╭─ Text passage

FORT COLLINS – A judge has sentenced a Colorado woman to 90 days in prison, three years in a community corrections program and eight years of probation in the death of an unidentified newborn girl whose body was found in a garbage bag in a reservoir in 1996.

Jennifer Katalinich, 43, also known as Jennifer Tjornehoj, was sentenced Thursday after she pleaded guilty to felony charges of criminally negligent homicide resulting in negligent death of an at-risk juvenile and tampering with physical evidence, the Coloradoan reported. She was also sentenced to 500 hours of community service.

Katalinich, the mother of the baby, was arrested in November 2019 after the newborn was found dead in the Horsetooth Reservoir west of Fort Collins on Aug. 24, 1996.

The unidentified girl, later named “Baby Faith,” was found wrapped in a towel in the bag with her umbilical cord still attached, authorities said. The Laramie County coroner’s office determined the baby died of suffocation.

Lead investigator Rita Servin said Katalinich, who was an 18-year-old incoming sophomore at Colorado State University, gave birth to the baby alone on a towel in her room about an hour after her water broke. Servin said Katalinich then smothered the baby, drove to the reservoir and weighed the baby down in a bag with rocks.

╰─
╭─ Data shown

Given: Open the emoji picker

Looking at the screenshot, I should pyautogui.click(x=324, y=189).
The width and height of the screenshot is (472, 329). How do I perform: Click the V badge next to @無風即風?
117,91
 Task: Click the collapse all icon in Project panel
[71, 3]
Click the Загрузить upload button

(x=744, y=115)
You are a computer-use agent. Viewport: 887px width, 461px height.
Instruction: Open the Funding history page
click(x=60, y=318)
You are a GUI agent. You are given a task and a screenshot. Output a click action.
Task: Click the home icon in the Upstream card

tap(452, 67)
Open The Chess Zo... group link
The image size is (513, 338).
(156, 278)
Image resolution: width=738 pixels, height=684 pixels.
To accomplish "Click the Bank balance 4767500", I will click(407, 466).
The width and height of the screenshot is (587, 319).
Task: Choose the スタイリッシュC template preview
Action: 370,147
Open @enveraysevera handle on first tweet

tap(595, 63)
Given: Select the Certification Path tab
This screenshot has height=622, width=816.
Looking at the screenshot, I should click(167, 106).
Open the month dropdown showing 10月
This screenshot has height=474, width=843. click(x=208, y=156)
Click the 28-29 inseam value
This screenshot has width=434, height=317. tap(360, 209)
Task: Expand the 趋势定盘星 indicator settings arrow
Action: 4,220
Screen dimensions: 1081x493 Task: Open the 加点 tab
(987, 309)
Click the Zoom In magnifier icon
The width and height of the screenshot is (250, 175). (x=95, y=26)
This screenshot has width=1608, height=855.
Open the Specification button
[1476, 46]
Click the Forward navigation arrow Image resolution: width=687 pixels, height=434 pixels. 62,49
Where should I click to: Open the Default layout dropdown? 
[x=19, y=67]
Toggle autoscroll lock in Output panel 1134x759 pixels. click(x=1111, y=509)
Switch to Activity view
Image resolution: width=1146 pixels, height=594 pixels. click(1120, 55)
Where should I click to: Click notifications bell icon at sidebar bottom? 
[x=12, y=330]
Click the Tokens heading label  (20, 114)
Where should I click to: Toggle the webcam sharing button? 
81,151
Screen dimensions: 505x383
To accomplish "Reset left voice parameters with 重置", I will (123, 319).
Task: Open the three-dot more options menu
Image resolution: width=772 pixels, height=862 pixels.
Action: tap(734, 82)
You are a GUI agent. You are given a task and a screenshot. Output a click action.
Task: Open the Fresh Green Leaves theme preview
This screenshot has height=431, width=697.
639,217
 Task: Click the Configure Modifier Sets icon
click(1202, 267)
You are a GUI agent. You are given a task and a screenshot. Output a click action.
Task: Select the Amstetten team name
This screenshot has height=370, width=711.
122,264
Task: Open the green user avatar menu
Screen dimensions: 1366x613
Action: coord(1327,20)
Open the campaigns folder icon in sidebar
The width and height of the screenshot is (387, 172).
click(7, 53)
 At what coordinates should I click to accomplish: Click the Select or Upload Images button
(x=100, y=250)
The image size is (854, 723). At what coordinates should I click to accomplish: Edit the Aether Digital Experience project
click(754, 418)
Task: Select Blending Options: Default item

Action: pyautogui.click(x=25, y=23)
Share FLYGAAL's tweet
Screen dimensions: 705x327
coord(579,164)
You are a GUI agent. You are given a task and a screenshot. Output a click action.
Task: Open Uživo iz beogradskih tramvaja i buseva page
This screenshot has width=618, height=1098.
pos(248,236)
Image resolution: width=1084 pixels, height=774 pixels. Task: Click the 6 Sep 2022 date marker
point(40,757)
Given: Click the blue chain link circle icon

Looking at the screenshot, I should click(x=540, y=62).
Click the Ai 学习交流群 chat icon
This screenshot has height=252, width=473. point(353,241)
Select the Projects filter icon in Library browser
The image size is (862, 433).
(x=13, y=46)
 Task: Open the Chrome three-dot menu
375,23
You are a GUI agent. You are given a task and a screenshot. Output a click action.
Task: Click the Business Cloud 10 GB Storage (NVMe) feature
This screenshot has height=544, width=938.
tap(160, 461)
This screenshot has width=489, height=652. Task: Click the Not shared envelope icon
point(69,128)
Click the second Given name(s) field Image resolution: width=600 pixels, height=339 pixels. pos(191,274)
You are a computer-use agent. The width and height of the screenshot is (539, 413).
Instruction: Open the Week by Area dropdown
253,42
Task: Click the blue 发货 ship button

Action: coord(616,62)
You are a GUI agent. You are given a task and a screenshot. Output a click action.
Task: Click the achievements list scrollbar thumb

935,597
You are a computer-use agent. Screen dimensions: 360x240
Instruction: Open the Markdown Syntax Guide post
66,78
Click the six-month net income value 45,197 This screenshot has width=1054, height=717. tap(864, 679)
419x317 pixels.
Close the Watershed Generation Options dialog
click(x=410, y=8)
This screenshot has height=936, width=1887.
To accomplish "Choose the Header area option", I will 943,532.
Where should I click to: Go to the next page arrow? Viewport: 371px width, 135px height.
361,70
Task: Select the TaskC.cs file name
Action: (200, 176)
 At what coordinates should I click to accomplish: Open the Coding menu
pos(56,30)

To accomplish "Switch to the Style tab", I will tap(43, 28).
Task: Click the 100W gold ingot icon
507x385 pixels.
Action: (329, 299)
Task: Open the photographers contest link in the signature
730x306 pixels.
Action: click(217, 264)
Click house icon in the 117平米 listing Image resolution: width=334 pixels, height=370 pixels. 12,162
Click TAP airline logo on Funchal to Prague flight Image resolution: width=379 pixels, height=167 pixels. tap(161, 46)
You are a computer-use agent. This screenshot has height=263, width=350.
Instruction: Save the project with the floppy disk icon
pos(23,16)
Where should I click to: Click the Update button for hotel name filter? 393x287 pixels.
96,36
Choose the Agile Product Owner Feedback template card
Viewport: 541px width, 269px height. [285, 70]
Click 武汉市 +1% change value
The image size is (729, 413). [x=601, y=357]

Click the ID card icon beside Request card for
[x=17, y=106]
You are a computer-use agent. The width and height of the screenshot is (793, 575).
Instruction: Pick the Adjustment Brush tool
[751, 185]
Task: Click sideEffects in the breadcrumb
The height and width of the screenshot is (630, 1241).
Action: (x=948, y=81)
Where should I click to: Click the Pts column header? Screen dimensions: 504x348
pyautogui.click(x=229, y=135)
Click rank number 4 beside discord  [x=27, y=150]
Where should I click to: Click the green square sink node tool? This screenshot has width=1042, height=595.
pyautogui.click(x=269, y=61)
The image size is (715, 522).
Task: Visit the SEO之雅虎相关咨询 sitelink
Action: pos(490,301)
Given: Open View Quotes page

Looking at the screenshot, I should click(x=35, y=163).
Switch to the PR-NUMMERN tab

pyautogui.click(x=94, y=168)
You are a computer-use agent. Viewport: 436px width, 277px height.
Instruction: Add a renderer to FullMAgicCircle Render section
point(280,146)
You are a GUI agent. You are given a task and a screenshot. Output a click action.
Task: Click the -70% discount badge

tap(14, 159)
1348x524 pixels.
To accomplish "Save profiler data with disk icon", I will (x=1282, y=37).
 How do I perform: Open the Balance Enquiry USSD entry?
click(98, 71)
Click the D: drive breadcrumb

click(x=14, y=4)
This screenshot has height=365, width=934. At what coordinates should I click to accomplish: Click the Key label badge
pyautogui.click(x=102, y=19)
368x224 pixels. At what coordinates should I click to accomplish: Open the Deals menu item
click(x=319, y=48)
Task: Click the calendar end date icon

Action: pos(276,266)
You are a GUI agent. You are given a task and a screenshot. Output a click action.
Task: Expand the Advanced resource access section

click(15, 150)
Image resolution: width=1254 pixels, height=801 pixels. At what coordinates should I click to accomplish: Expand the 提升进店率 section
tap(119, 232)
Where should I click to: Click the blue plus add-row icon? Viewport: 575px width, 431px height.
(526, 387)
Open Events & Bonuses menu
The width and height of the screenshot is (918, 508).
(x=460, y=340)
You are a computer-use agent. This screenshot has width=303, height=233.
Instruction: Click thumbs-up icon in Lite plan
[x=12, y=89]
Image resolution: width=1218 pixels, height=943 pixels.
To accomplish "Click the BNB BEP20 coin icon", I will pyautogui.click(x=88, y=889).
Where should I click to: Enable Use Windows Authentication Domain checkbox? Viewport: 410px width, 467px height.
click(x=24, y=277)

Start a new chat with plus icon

╰─

## Parts of the exercise
A – Echo the stretch from "FORT COLLINS –" through "of community service." in the Baby Faith sentencing report, copying it word for word.
B – Carry on the Baby Faith sentencing report, starting after its last sentence.

## Task-by-task answers
A –
FORT COLLINS – A judge has sentenced a Colorado woman to 90 days in prison, three years in a community corrections program and eight years of probation in the death of an unidentified newborn girl whose body was found in a garbage bag in a reservoir in 1996.

Jennifer Katalinich, 43, also known as Jennifer Tjornehoj, was sentenced Thursday after she pleaded guilty to felony charges of criminally negligent homicide resulting in negligent death of an at-risk juvenile and tampering with physical evidence, the Coloradoan reported. She was also sentenced to 500 hours of community service.

B –
The investigation was suspended in June 1998 after authorities failed to find any leads. It was reopened in 2006 on the 10th anniversary of the discovery of the infant’s body.

Investigators resubmitted DNA evidence in 2016 to the Colorado Bureau of Investigation for updated analysis. That analysis eventually led to Katalinich.

Katalinich went on to graduate with a degree in wildlife biology, the university confirmed last year. Her attorney Andy Gavaldon said she then married her husband, Michael, and had two more children, a boy and a girl.

“It’s tragic and it’s heartbreaking,” Michael Katalinich told the court, adding that his wife has told him how sorry she is for killing the girl. “It wasn’t until I read the (pre‐sentence investigation report) that I realized everyone involved in this case is a victim.”